19.8.2 In addition to defining the purpose, duration and nature of the processing operation, the type of personal data and the categories of data subjects (Article 28.3 para. 1 GDPR), each subcontracting Agreement concluded by CONTEXEO must include at least one engagement of the subcontractor:
(a) to process personal data only on documented instructions from CONTEXEO and/or the CUSTOMER, including data transfers to a country outside the EU (unless required to do so by the French law for CONTEXEO; in this case, CONTEXEO commits to inform the CUSTOMER of this legal obligation before the processing operation, unless French law prohibits such information for important reasons of public interest;
(b) to ensure that the persons CONTEXEO authorizes to process personal data commit to respect confidentiality or are subject to a legal obligation of confidentiality;
(c) to take all security measures required by Article 32 GDPR;
(d) not to subcontract themselves all or part of the services to be performed for CONTEXEO and the CUSTOMER to another subcontractor without all the commitments referred to in this article being respected by the subcontractor’s subcontractor;
(e) to assist the CUSTOMER, through appropriate technical and organizational measures, as much as possible, in fulfilling their obligation to comply with requests submitted by data subjects for the exercise of their rights;
(f) to assist the CUSTOMER in ensuring compliance with the obligations to (i) ensure the security of data protection (art. 32 GDPR), (ii) notify the CNIL of any security breaches (art. 33 GDPR), (iii) inform any person concerned by the security breach and any data leakage (art. 34) GDPR], (iv) to carry out a preliminary impact study[Art. 35 GDPR] and (v) to consult the CNIL when carrying out an impact study, taking into account the nature of the processing operation and the information available to the sub-subcontractor;
(g) According to the CUSTOMER’s choice, to delete all data or return them to the CUSTOMER at the end of his service, and destroy existing copies, unless the French law requires the subcontractor to keep the CUSTOMER’s data;
(h) to make available to the CUSTOMER all necessary information to demonstrate compliance with the obligations laid down in this Article and to enable audits, including inspections, to be carried out by the CUSTOMER (or an auditor) and to contribute to such audits.
19.9 Subcontracting and Change of Platform
19.9.1 In accordance with the law n°75-1334 of December 31st ,1975, by signing the Agreement, the CUSTOMER expressly approves the Platform identified in the Special Terms and Conditions as a subcontractor of the hosting services included in the SaaS Service.
19.9.2 With many customers using the standard SaaS service available on the Platform, it is not possible for CONTEXEO to submit a change of Platform to the CUSTOMER for prior approval.
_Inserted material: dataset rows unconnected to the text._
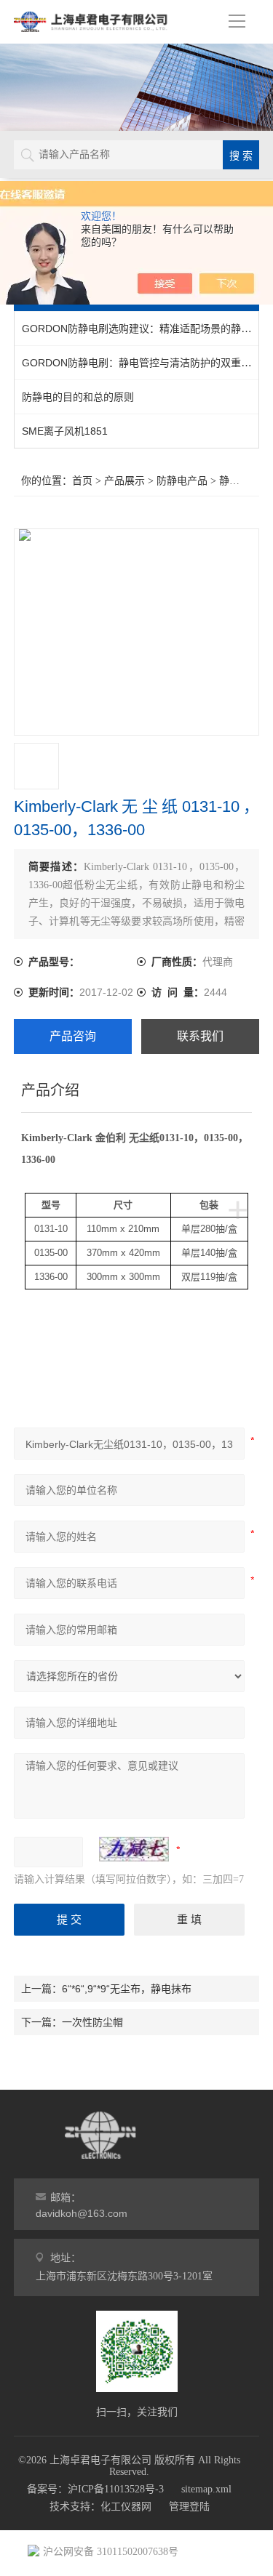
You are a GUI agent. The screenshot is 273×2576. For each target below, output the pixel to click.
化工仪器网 (125, 2506)
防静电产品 (182, 480)
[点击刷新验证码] (134, 1849)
The CUSTOMER acknowledges and agrees that CONTEXEO will be free to change Platforms, subject to informing the CUSTOMER in advance and only if:
(i) the new Platform offers performance in terms of security and level of service at least equal to the performances defined in the Special Terms & Conditions;
(ii) the switchover to the new Platform is operated by CONTEXEO without interruption of the SaaS Service provided to the CUSTOMER;
(iii) the Platform respects all of CONTEXEO’s GDPR commitments; and
(iv) CONTEXEO does not change the price of the SaaS License fee.